Bronchial asthma is charaterised by hyperresponsiveness of tracheobronchial smooth muscle to a variety of stimuli, resulting in narrowing of air tube, often accompanied by increased secretion , muscle edema and muscle plugging.
Signs and symptoms;
• Asthma is characterised by variable, intermittent and recurrent episodes of wheezing, SOB, chest tightening and coughing.
• Sputum may also be produced, but difficult to bring up.
• Symptoms are often worse at night, disturbing sleep, and in the mornings.
• Can also be exacerbated by cold air or from exercise.
Asthma is a complex respiratory disease characterised by;
• Airways inflammation
• Hyper responsiveness of bronchial smooth muscle (undue responsiveness to stimuli that would usually be innocuous)
• This leads to bronchospasm. Can be reversible either spontaneously or with treatment.

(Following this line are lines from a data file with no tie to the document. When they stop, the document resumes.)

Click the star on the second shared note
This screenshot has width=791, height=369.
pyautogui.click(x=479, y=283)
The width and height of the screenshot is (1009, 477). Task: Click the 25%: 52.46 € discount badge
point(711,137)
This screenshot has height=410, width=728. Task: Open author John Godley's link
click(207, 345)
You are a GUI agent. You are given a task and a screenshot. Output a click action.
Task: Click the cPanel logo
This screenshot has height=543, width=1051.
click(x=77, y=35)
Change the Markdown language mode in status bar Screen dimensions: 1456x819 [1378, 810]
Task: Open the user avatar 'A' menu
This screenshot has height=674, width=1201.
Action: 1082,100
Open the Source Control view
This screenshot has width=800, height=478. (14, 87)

Airway narrowing during an asthma attack is caused by interlinked physical and inflammatory mechanisms;
o Bronchospasm –
Contraction of the airway smooth muscle reduces the size of the airway lumen
o Oedema –
Inflammation response induces mucus secreting cells, making them grow larger and secrete thicker and dryer mucus – further reducing the size of the airway lumen
o Plugging –
Tenacious secretions enter the airway lumen, obstructing airflow
Bronchospasm and inflammation in the airways lead to;
o Airway obstruction (characterised by an audible wheeze)
o Interruption to normal airflow (patients feel as if they are struggling to breathe through a narrow straw.)

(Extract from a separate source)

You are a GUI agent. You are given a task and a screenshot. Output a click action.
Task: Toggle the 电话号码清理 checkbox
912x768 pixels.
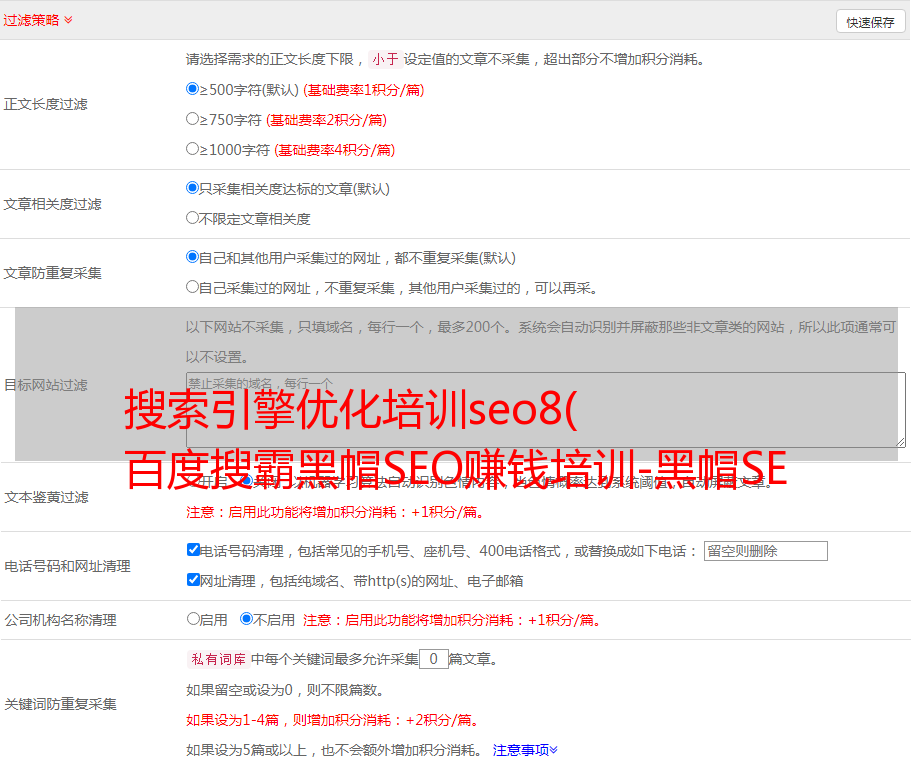pos(193,550)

o Decreased oxygen getting into the alveoli therefore decreased PaO2 (hypoxemia)
o Initially decreased PaCo2 as patient hyperventilates to try and compensate from the airway tightness, as patient tires they may progress to increased PaCo2 as they can’t breathe out the Co2.

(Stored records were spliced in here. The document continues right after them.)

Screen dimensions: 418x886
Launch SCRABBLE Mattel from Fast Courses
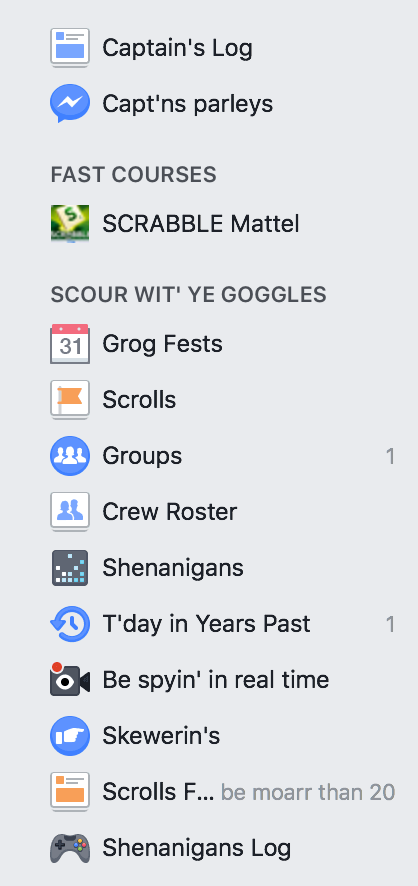coord(201,224)
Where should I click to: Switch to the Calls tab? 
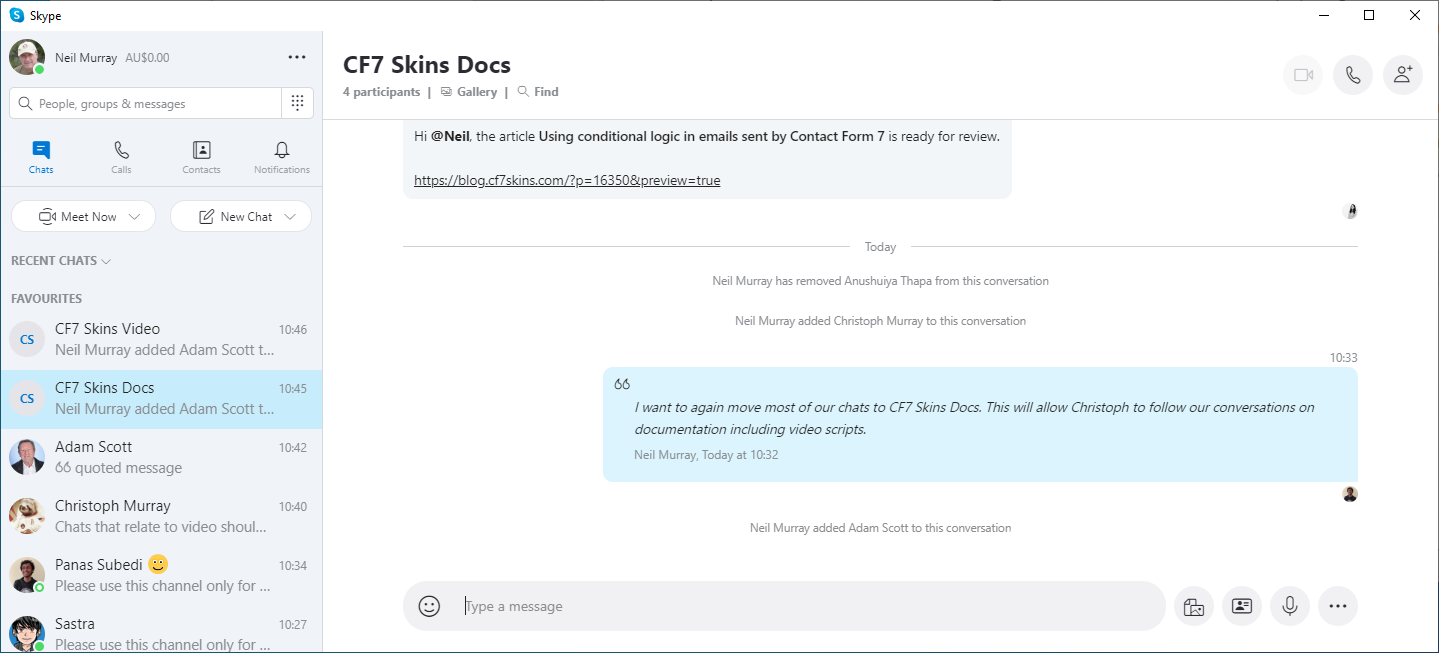tap(121, 157)
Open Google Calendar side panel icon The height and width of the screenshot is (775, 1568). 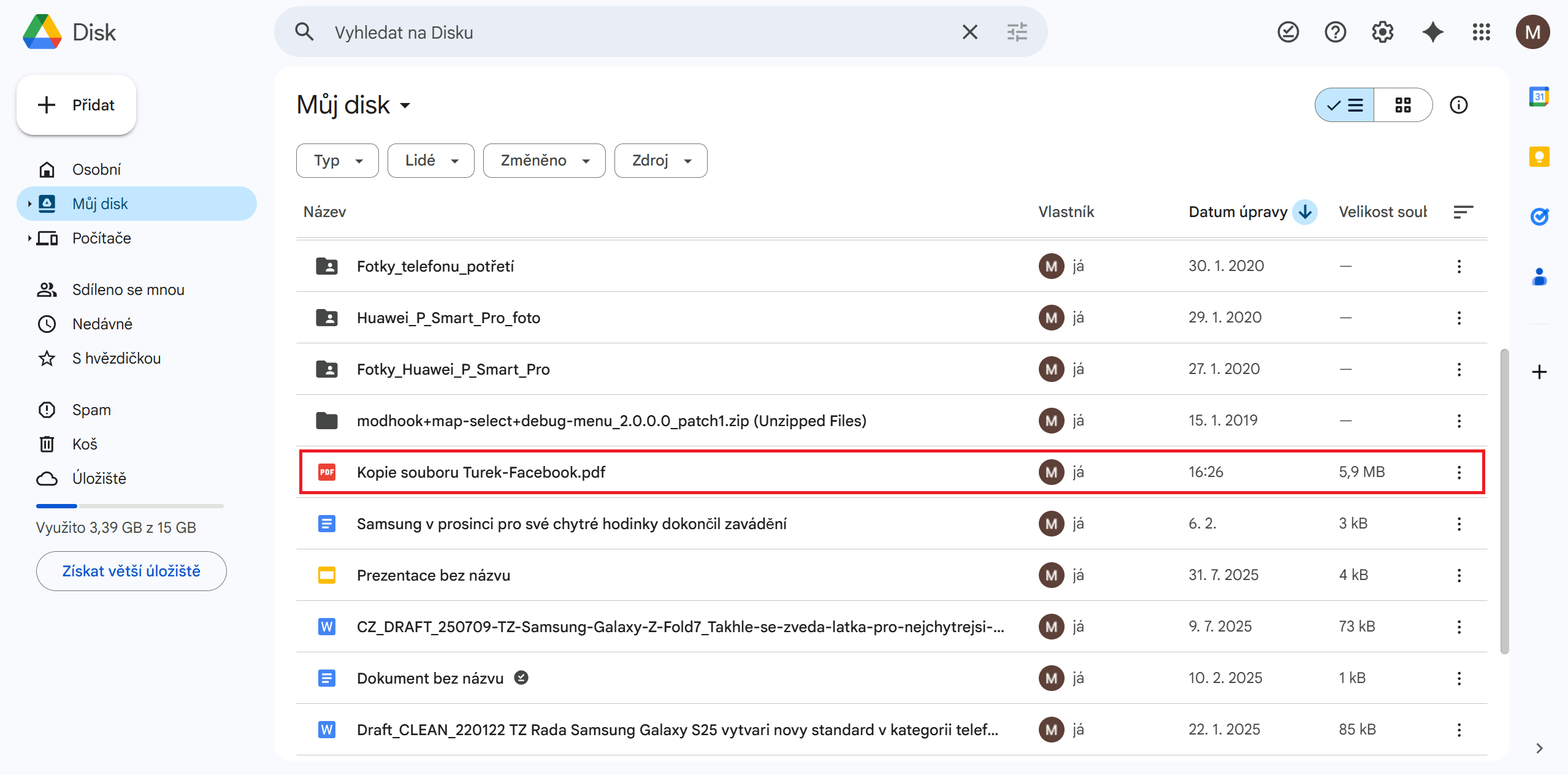click(1539, 97)
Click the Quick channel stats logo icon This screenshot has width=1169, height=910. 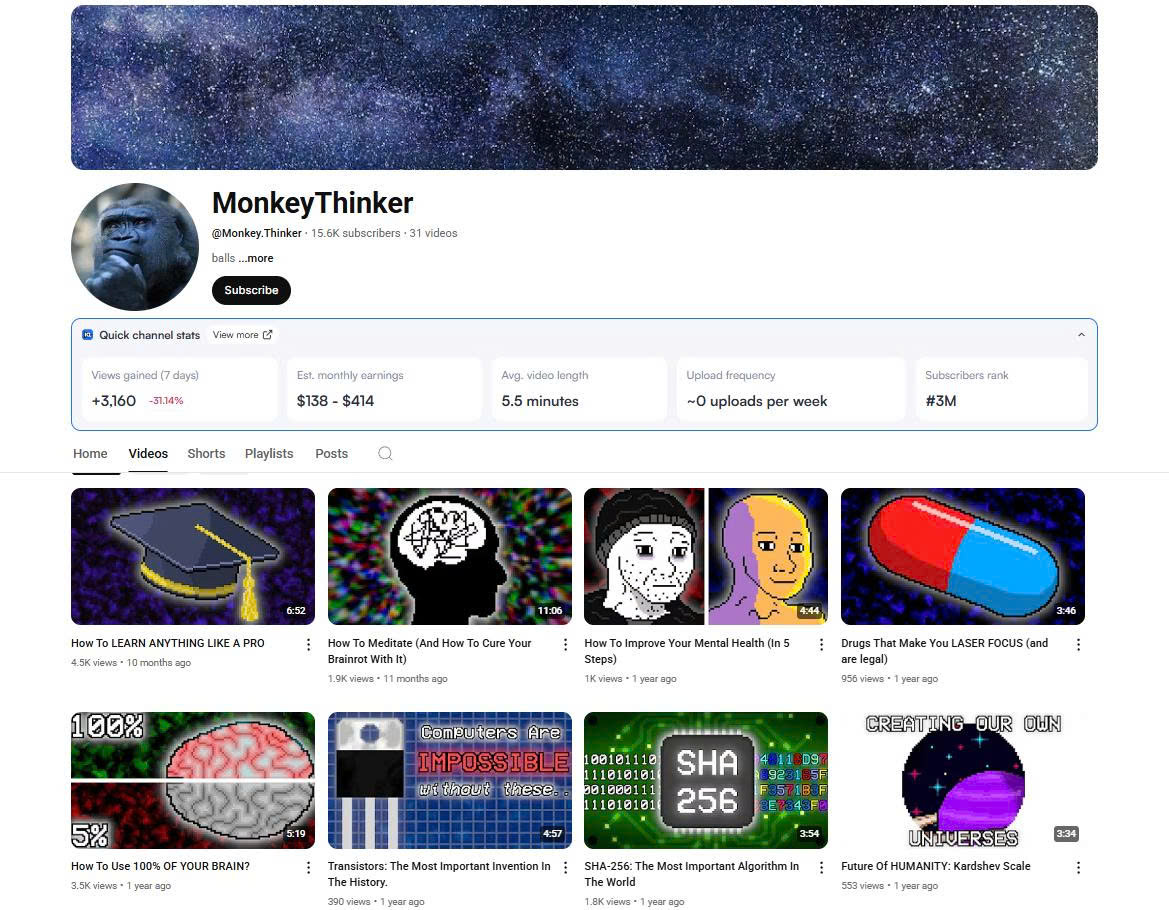tap(87, 335)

o Sputum plugging due to inflammation and/or any underlying chest infections that may have triggered the attack.
o Increased work of breathing and consequent fatigue
o Persistent inflammation as seen in chronic asthma leads to fibrosis of the airway walls and irreversibility of the bronchospasm.
• The physio can teach breathing control to allow the patient to prevent dyspnoea from worsening due to anxiety. Relaxation reduces energy consumption and decreases the work of breathing. Positions of ease can also reduce the work of breathing.
• If the patient has retained secretions the physio can teach ACBT and assess
the need for further techniques if necessary, such as PEP or Manual clearance techniques.
• Drug therapy – bronchospasm can be controlled by using “reliever” inhalers which contain Salbutamol/Ventolin. Inflammation can be controlled with “preventer” inhalers which contain cortico-steroids.
• The physio can also enable the patient to undertake regular aerobic exercise to maintain their exercise tolerance. They can monitor and advise regarding the level of exercise and ensure patient know when they are and are not safe to exercise through monitoring and warm up.